After locating "The image size is (1568, 764)." in the listing below, copy that line and each one after it exactly, ending with the line that has "Click the chart".
------ Records for this exercise ------
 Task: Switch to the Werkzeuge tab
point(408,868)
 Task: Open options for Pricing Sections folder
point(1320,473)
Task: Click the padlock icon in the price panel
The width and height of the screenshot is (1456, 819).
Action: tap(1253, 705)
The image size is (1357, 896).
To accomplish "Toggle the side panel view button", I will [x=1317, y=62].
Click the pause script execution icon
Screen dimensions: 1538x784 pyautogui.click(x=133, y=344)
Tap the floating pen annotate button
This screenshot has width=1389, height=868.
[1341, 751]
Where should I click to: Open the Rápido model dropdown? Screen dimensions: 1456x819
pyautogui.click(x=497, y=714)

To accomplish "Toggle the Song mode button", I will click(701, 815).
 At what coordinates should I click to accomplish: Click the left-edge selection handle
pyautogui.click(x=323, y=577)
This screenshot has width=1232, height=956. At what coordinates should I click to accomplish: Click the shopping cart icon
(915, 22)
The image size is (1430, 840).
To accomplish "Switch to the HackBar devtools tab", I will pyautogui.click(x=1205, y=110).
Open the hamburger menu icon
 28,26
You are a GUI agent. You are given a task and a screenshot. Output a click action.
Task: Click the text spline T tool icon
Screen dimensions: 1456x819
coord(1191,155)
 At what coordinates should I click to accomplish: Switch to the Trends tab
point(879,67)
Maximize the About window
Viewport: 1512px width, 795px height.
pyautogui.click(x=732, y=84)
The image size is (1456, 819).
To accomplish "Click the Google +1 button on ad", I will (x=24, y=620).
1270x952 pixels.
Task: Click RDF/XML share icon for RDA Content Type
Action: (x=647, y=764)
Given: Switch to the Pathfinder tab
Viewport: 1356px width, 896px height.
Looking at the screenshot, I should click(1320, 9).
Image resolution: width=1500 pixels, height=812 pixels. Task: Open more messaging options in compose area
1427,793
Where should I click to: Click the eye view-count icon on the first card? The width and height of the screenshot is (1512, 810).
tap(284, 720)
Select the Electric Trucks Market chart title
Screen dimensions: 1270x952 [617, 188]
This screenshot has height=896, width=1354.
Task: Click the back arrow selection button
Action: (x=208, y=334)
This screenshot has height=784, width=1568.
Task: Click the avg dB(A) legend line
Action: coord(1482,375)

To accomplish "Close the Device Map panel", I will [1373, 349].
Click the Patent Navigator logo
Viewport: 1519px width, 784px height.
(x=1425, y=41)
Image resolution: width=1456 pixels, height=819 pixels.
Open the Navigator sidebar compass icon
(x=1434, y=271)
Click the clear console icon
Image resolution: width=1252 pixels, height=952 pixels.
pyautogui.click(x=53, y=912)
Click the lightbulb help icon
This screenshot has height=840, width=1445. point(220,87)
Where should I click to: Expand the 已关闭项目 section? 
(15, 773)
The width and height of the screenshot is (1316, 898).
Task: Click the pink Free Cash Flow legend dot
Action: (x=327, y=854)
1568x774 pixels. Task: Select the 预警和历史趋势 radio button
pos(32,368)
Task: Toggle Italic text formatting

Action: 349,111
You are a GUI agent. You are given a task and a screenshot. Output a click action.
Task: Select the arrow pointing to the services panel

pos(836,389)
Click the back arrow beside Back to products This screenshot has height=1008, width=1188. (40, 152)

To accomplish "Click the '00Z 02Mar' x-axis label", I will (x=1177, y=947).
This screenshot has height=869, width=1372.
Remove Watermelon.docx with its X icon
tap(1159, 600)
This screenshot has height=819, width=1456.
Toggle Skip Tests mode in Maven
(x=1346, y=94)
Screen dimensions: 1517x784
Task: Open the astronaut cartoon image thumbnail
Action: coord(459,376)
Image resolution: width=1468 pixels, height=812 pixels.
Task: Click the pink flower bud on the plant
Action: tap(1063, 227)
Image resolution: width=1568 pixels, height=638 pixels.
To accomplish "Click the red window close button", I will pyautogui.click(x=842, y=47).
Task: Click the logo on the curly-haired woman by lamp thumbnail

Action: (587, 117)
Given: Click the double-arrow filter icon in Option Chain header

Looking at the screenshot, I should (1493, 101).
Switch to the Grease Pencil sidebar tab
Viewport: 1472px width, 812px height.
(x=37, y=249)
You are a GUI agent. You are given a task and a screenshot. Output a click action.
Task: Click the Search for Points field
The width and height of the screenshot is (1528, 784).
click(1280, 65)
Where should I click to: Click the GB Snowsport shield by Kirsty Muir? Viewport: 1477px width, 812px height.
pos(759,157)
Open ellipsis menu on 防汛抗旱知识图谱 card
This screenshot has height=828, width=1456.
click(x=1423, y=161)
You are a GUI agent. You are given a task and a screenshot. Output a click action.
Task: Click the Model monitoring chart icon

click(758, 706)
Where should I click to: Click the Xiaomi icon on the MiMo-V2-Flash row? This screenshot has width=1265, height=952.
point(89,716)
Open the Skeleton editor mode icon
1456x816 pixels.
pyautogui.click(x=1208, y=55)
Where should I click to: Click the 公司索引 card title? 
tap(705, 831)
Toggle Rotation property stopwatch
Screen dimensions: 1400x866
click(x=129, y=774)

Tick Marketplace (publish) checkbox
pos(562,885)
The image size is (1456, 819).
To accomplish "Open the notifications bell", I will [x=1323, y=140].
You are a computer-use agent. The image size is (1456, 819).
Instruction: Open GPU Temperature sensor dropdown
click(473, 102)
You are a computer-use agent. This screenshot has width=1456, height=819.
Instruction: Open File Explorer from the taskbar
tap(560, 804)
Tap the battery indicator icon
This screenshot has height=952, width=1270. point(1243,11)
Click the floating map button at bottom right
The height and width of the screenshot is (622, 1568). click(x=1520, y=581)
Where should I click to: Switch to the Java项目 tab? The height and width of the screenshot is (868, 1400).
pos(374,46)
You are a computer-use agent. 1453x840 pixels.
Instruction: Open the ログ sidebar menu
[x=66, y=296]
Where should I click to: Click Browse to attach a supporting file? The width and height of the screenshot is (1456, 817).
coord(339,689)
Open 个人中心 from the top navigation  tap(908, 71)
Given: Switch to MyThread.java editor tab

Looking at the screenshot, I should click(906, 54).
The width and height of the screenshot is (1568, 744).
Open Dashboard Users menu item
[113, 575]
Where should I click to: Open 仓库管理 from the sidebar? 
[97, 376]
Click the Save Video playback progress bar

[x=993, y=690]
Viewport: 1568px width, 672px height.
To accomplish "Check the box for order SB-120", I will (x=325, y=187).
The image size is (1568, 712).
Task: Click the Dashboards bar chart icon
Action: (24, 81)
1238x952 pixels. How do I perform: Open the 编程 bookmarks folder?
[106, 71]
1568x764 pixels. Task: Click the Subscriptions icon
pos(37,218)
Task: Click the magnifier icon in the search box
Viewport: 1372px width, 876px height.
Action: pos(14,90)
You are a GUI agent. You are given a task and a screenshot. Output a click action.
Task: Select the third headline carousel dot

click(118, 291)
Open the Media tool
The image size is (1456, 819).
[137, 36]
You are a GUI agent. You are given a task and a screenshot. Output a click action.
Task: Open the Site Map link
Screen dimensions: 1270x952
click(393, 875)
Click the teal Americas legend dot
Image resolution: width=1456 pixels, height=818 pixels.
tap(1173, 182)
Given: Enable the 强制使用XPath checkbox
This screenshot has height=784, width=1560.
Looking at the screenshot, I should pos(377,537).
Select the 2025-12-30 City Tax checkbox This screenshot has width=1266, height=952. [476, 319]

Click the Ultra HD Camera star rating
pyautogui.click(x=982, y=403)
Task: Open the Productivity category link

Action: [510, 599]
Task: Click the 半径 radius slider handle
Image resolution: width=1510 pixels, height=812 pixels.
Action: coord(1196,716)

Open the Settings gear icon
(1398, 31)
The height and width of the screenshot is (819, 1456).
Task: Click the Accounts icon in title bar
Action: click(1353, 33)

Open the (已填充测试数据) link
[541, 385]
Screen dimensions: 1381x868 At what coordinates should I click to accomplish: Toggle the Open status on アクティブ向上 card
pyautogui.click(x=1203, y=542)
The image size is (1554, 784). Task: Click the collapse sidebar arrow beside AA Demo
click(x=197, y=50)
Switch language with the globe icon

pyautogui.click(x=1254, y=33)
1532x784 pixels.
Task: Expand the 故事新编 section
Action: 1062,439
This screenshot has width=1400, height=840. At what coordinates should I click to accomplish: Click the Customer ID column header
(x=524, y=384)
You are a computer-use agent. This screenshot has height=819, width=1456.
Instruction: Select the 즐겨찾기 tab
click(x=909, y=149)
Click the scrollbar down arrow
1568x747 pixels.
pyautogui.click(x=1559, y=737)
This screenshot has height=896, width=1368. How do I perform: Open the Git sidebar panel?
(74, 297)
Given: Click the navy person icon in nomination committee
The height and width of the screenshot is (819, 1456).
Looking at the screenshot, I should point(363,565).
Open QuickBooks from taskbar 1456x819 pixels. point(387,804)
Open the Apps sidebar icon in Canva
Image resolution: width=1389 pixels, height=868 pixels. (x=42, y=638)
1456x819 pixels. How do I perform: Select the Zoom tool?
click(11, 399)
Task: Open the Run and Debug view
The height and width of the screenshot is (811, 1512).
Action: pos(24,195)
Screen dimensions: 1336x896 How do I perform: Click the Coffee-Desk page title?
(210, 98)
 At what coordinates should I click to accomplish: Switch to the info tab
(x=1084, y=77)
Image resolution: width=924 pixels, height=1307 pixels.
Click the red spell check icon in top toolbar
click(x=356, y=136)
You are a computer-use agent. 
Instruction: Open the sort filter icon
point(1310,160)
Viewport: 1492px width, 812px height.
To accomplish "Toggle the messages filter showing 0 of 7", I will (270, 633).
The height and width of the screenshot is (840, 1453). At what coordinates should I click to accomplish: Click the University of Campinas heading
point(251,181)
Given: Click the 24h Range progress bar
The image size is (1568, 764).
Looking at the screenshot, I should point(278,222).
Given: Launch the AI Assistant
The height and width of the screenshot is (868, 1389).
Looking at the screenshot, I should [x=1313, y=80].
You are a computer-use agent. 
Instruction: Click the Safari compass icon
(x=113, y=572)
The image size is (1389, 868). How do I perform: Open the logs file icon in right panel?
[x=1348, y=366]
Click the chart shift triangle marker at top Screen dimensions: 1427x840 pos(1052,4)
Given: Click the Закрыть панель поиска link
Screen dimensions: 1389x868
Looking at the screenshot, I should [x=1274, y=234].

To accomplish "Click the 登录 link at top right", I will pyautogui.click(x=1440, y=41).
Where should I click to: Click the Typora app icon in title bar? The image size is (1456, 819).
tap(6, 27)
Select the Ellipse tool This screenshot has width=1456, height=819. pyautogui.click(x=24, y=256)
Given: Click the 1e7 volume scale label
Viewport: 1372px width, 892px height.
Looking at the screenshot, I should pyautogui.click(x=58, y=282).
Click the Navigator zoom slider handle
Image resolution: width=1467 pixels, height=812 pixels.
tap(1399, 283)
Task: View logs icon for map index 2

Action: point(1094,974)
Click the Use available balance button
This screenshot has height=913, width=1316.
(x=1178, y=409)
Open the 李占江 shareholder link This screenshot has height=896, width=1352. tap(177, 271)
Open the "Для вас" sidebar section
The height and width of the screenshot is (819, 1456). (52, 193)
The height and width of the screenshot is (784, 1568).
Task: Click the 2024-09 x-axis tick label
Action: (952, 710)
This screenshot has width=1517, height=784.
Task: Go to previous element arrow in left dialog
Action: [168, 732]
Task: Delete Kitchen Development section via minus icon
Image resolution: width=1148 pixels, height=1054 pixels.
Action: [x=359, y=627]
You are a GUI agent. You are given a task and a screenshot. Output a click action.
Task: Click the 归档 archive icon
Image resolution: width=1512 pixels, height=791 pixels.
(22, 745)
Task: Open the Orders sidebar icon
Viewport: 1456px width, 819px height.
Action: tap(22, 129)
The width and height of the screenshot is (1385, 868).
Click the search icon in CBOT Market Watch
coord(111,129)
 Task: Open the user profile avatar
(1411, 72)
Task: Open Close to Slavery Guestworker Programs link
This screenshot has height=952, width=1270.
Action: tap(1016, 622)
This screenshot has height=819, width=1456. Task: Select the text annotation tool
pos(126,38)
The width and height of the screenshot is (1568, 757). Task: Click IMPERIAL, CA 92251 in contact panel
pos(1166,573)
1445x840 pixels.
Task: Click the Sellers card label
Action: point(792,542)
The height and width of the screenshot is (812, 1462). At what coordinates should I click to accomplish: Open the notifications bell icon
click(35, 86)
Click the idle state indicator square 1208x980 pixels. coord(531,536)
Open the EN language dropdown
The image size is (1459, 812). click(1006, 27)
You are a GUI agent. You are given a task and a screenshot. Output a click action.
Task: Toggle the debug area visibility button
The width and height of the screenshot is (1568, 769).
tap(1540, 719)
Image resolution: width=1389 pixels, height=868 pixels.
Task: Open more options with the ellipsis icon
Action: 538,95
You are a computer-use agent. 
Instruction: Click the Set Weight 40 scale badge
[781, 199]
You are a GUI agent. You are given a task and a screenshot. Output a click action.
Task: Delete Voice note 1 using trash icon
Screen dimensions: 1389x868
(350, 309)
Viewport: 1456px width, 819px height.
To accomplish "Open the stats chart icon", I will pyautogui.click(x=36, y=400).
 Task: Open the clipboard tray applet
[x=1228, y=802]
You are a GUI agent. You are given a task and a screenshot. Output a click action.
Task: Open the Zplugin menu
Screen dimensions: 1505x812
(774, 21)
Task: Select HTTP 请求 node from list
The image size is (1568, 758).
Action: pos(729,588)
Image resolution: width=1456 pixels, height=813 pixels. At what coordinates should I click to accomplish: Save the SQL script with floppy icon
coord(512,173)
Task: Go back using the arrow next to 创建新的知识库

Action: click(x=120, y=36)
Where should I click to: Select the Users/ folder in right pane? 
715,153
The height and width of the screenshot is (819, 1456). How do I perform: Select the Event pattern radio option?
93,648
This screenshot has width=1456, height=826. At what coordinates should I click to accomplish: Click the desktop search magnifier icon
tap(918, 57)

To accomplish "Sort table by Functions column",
------
Exercise output:
The image size is (1568, 764).
Looking at the screenshot, I should point(278,222).
Given: Launch the AI Assistant
The height and width of the screenshot is (868, 1389).
Looking at the screenshot, I should [x=1313, y=80].
You are a computer-use agent. 
Instruction: Click the Safari compass icon
(x=113, y=572)
The image size is (1389, 868). How do I perform: Open the logs file icon in right panel?
[x=1348, y=366]
Click the chart shift triangle marker at top Screen dimensions: 1427x840 pos(1052,4)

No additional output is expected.